As a student of Dartmouth, my first reaction was that of incredulity.

Oh, I’m not so sure that disbelief is your real problem, Ms. Chang. On the contrary: I strongly suspect that rushing to believe whatever you want – regardless of the facts – is the heart of your problem.

It was quickly replaced by rage, and then followed by fear.

Milk that contrived victimhood for all it’s worth, baby. Be sure to tell us all how you couldn’t come in to work the next day because you were so “devastated” and how you had to buy an extra deadbolt for your door. All because some man who was accused didn’t get his life wrecked like you thought he should, and for no other reason than because he was accused.

Last spring, Gilbert was accused of entering a fellow student’s room and sexually assaulting her while she was still asleep. During the trial, the prosecution claimed Gilbert raped the 19-year-old vaginally, orally, and anally.

I believe the key word here is “accused.” Not convicted. Just accused.
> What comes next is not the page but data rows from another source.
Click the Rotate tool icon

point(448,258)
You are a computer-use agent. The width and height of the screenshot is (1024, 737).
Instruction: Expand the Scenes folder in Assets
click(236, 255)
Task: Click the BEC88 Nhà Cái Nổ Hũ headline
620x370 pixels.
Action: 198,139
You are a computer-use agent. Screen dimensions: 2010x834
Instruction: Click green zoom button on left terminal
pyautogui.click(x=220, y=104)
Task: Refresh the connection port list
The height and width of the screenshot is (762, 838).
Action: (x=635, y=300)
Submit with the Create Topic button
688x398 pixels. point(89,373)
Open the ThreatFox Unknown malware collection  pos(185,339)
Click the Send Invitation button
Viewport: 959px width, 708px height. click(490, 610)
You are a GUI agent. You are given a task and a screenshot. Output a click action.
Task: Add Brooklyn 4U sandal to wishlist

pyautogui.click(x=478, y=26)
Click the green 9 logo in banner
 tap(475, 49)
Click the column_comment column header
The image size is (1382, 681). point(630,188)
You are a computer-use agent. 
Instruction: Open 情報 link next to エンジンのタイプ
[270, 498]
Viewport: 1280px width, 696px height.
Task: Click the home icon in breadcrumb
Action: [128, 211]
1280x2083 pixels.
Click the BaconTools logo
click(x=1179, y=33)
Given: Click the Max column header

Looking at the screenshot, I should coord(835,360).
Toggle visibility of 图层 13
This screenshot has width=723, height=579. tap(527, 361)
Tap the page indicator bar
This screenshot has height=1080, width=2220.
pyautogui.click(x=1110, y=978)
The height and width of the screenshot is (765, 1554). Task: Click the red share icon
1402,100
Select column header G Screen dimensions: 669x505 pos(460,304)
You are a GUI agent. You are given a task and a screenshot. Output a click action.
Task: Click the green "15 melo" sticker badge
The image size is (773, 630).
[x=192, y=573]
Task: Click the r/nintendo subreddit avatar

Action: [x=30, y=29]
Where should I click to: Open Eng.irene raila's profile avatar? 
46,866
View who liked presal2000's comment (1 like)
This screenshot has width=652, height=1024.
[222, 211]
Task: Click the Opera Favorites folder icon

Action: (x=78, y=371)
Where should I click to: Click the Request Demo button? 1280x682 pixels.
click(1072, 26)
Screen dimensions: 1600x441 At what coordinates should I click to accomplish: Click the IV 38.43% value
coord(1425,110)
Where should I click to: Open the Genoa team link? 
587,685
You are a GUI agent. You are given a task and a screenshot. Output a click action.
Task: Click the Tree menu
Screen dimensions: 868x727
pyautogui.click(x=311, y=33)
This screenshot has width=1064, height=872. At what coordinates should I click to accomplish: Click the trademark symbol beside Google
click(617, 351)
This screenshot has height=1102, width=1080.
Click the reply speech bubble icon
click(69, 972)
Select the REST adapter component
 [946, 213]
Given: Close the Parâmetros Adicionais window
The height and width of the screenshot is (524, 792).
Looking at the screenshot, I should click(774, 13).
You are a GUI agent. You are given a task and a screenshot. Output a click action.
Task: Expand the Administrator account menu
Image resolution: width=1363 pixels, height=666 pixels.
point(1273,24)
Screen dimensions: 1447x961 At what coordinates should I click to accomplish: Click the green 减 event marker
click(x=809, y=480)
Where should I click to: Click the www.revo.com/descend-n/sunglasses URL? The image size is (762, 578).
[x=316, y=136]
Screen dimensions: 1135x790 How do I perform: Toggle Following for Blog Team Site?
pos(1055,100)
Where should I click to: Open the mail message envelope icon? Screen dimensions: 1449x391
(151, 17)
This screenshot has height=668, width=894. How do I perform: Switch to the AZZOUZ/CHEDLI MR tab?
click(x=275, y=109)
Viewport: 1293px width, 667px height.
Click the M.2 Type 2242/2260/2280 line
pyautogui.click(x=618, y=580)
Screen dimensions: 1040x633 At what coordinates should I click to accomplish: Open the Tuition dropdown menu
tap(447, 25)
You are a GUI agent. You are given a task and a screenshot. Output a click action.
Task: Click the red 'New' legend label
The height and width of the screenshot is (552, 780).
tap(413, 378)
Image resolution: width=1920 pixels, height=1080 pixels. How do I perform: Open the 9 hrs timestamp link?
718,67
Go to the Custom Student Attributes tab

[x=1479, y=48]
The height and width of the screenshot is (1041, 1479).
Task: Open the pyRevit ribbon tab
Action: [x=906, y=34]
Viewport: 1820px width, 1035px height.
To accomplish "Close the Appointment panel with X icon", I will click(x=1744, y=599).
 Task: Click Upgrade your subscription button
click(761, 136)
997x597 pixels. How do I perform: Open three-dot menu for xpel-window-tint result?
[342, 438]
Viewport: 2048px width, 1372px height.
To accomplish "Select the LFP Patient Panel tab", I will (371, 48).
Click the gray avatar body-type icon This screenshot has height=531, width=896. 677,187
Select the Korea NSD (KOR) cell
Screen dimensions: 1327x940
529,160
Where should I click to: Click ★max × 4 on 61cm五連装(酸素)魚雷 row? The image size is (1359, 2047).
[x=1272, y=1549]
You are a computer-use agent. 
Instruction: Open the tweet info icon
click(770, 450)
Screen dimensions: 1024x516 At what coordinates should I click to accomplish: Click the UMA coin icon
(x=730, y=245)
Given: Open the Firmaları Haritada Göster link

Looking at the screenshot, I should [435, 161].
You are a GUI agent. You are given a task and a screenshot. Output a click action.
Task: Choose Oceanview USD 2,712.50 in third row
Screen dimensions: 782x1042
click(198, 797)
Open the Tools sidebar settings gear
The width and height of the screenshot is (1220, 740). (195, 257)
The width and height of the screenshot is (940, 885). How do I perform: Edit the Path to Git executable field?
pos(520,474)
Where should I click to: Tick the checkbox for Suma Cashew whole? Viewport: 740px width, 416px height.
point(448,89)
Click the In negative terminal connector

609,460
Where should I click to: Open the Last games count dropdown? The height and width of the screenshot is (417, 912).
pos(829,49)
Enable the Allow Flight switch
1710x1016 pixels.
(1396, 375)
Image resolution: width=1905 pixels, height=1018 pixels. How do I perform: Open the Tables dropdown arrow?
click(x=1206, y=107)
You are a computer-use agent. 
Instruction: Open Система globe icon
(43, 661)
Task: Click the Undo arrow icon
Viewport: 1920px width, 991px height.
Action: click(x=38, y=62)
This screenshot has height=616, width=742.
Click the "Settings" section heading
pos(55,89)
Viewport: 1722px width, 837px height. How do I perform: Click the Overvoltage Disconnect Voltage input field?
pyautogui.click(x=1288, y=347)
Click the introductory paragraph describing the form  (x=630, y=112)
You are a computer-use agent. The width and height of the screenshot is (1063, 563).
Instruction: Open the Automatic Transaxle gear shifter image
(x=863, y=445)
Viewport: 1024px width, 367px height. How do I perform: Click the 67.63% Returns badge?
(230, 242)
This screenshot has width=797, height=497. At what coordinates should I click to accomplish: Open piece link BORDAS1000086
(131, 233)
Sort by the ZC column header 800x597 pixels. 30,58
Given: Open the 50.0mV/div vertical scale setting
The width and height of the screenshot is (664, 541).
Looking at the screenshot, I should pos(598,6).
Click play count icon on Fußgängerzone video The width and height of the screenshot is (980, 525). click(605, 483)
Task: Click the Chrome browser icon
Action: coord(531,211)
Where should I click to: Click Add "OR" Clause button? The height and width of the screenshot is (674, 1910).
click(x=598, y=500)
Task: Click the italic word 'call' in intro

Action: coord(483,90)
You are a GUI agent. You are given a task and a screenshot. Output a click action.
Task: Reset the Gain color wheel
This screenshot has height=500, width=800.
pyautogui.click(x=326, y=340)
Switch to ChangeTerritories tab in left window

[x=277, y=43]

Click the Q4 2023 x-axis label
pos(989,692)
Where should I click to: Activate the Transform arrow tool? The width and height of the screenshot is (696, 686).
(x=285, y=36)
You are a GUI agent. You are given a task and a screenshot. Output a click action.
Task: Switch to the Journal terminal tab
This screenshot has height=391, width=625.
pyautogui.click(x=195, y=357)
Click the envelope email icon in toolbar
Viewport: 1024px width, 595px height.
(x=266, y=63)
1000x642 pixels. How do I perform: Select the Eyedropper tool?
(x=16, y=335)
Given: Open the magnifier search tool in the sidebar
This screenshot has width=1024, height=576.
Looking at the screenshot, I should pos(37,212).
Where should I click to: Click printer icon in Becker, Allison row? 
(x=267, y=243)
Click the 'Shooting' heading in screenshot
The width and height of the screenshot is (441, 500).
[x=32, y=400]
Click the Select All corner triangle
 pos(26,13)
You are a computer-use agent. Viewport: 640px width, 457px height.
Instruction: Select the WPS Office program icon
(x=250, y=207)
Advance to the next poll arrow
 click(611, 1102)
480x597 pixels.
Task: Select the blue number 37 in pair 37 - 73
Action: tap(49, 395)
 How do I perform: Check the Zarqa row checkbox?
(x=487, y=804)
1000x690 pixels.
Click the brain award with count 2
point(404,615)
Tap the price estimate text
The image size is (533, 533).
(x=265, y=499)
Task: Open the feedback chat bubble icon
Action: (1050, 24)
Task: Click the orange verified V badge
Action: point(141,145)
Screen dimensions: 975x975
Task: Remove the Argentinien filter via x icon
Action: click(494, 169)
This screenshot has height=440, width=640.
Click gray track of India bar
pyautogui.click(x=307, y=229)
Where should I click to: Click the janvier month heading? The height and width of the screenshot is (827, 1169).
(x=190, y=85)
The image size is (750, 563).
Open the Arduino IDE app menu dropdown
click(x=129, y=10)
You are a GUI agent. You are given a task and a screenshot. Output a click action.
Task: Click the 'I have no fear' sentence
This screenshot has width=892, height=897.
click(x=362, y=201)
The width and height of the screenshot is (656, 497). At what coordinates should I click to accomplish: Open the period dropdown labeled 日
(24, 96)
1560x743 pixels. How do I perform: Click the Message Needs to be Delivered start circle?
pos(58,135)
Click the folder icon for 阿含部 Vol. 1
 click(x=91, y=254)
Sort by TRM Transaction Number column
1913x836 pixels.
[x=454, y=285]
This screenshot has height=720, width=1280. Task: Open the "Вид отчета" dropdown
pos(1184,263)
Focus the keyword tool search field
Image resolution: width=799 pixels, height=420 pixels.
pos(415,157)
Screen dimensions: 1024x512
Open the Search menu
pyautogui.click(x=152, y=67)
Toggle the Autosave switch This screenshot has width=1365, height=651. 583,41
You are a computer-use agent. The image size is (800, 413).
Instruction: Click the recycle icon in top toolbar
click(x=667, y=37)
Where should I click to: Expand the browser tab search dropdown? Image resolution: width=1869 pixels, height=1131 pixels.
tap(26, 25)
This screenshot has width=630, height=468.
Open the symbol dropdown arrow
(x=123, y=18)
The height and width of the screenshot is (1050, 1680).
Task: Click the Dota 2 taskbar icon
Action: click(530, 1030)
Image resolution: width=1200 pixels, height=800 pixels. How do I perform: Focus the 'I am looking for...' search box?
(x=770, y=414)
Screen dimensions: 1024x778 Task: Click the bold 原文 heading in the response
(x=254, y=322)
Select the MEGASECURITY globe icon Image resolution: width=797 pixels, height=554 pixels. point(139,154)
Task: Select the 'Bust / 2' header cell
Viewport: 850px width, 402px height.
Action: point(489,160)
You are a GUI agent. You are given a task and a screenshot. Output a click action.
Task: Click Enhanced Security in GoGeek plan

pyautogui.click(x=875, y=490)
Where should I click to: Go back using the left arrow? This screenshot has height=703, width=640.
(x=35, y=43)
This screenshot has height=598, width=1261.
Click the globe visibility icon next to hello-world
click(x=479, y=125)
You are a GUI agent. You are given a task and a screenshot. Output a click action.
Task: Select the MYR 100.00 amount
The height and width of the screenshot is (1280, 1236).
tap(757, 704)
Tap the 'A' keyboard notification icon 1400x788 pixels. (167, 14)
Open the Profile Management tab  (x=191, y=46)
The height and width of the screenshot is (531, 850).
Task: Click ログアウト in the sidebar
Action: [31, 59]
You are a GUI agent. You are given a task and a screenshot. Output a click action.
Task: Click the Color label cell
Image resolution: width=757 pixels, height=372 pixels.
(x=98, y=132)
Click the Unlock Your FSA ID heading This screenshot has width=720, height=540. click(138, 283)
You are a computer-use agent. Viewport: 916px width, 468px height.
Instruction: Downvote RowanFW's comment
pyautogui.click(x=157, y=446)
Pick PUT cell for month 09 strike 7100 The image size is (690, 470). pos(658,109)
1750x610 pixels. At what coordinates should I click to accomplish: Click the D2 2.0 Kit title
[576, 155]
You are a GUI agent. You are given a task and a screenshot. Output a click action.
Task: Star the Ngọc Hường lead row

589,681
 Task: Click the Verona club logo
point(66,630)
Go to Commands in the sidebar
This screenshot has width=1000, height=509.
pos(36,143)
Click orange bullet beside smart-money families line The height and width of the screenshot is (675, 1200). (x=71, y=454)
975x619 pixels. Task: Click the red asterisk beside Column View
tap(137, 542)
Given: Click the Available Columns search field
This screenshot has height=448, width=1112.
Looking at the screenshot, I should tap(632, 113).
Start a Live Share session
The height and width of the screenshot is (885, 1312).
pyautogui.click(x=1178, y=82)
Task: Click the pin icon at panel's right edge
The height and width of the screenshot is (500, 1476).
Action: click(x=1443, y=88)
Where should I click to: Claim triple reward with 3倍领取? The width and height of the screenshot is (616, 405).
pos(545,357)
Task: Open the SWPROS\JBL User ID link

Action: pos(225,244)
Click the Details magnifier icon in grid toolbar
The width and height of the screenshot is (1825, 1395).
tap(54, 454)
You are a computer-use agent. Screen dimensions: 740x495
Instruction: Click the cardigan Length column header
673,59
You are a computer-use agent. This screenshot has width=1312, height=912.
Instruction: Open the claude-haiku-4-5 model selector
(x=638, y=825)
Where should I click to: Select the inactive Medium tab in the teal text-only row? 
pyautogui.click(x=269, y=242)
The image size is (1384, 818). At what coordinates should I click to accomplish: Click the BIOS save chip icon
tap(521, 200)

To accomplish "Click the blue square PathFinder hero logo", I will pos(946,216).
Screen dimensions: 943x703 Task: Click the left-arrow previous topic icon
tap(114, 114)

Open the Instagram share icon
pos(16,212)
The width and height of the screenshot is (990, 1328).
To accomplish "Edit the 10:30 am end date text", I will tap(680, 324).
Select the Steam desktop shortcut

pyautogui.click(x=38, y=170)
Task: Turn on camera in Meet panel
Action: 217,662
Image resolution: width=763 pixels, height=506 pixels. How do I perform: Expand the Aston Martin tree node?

I wanted to know how Gilbert, who sent an email to the survivor following the alleged attack apologizing for his behavior, had been found innocent. I wanted to understand how, as the defense claimed, the incident had been nothing more than “clumsy, awkward, drunk college sex.”

It’s really quite simple, Ms. Chang: a jury of six men and six women found the evidence lacking. A hard concept for some of us, admittedly, but simple for most.

Also, is it just me or does Ms. Chang seem to be going about this the wrong way? In a free and just society that values human rights (one of which is due process), instead of asking people to present evidence to prove their innocence, aren’t we supposed to ask for evidence to prove their guilt? Isn’t that how it’s supposed to work, not the other way around?

You’ve been accused of rape. Prove you didn’t do it!

That is very much her mentality. Note also that the jury here does not automatically equate drunk sex with rape, something many Feminists and campus bureaucrats do not agree with (and wreck the lives of their students accordingly).

As a member of Dartmouth’s Student and Presidential Committee Against Sexual Assault, I have dedicated much of my Dartmouth career to eliminating cases like these from our campus.

Something tells me Ms. Chang should be nowhere near a committee dedicated to investigating and adjudicating campus sexual assaults. Something tells me her “career” dedicated to “eliminating sexual assault” was really about doing everything in her power to rig up campus kangaroo courts and inflame campus hostility against human rights like due process.

And although the decision was not at all doled out by Dartmouth, it still feels like a blow. For every student of Dartmouth, I believe, this is personal.

Is it really, though? If someone doesn’t get railroaded based upon a mere accusation, are you really personally victimized?

In the past few weeks, Dartmouth has made tremendous strides in demonstrating that the administration takes sexual assault seriously, proposing for the first time, ‘mandatory expulsion in cases involving penetration accomplished by force, threat, or purposeful incapacitation.’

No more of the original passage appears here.